As alterações, como atraso no horário do boletim e a subtração de dados, contrariam a Constituição Federal e a Lei de Acesso à Informação (LAI). Um dos exemplos é o artigo 7º da LAI, que obriga a prestação de “informação primária, íntegra, autêntica e atualizada”.
Ditadura escondeu epidemia
Durante a ditadura, o discurso negacionista e o cerceamento à informação impactaram duramente a epidemia de meningite, entre 1971 e 1974. A taxa de mortalidade chegou a 14% — considerada a maior da história no país. O surto se descontrolou e atingiu a marca de 563 casos a cada 100 mil habitantes. O governo negava a existência da epidemia.

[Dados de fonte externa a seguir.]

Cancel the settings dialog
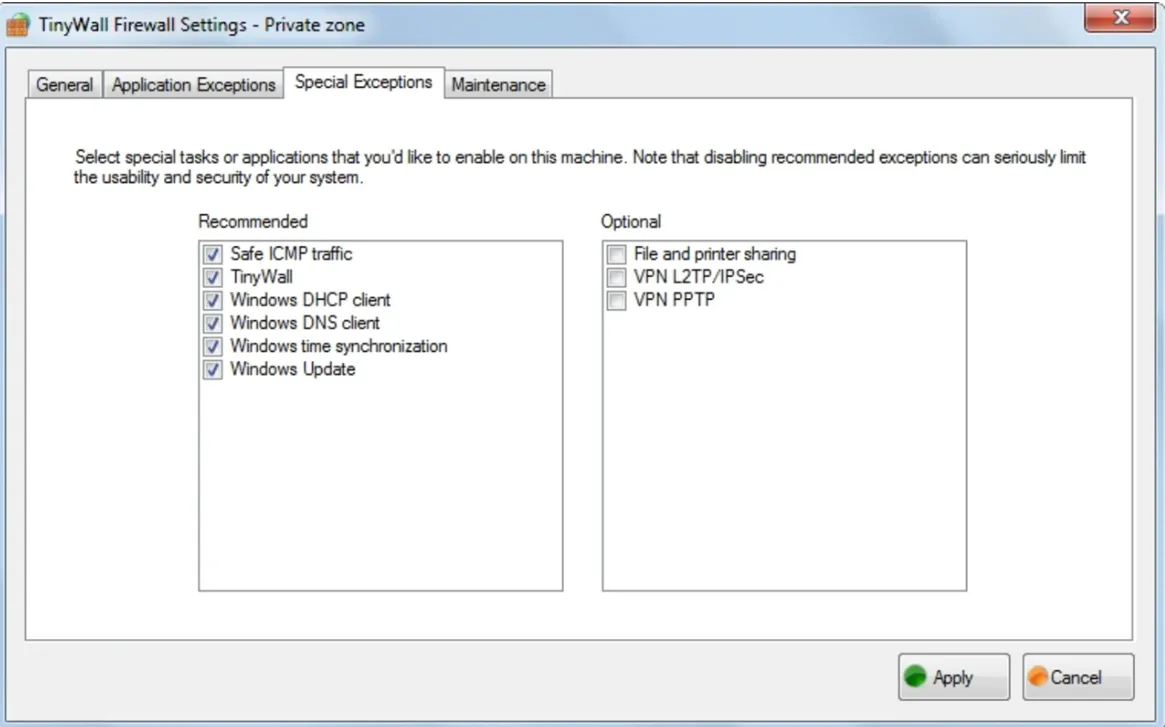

Neste período, dois presidentes passaram pelo Palácio do Planalto, os generais Emílio Garrastazu Médici e Ernesto Geisel. Cada um do seu jeito, ambos minimizaram os efeitos da doença. Somente em julho de 1974 foi criada a Comissão Nacional de Controle da Meningite, que traçaria a política de vigilância epidemiológica.
Repercussão
As mudanças no sistema de contagem de mortos e doentes gerou uma série de reações. A Associação Brasileira de Jornalismo Investigativo (Abraji) repudiou o ato e afirmou que o presidente Jair Bolsonaro (sem partido) está atrapalhando a divulgação dos casos propositalmente.
“O caso se torna ainda mais grave na medida em que o presidente da República atribuiu algumas das mudanças ao desejo de prejudicar a cobertura jornalística da pandemia”, destaca nota da entidade.
Versão oficial
Em nota, o Ministério da Saúde afirma que “vem aprimorando os meios para a divulgação da situação nacional de enfrentamento à Covid-19”. “Busca-se a elaboração e a disponibilização de dados epidemiológicos e estatísticos fidedignos, com base em números reais e transparentes e atualização periódica”, frisa o texto.
Sobre a alteração na forma de contagem dos adoecimentos e mortes, a pasta afirmou que “auxiliará a se ter um panorama mais realista do que ocorre em nível nacional e favorecerá a predição, criando condições para a adoção de medidas mais adequadas para o enfrentamento da Covid-19, nos âmbitos regional e nacional”.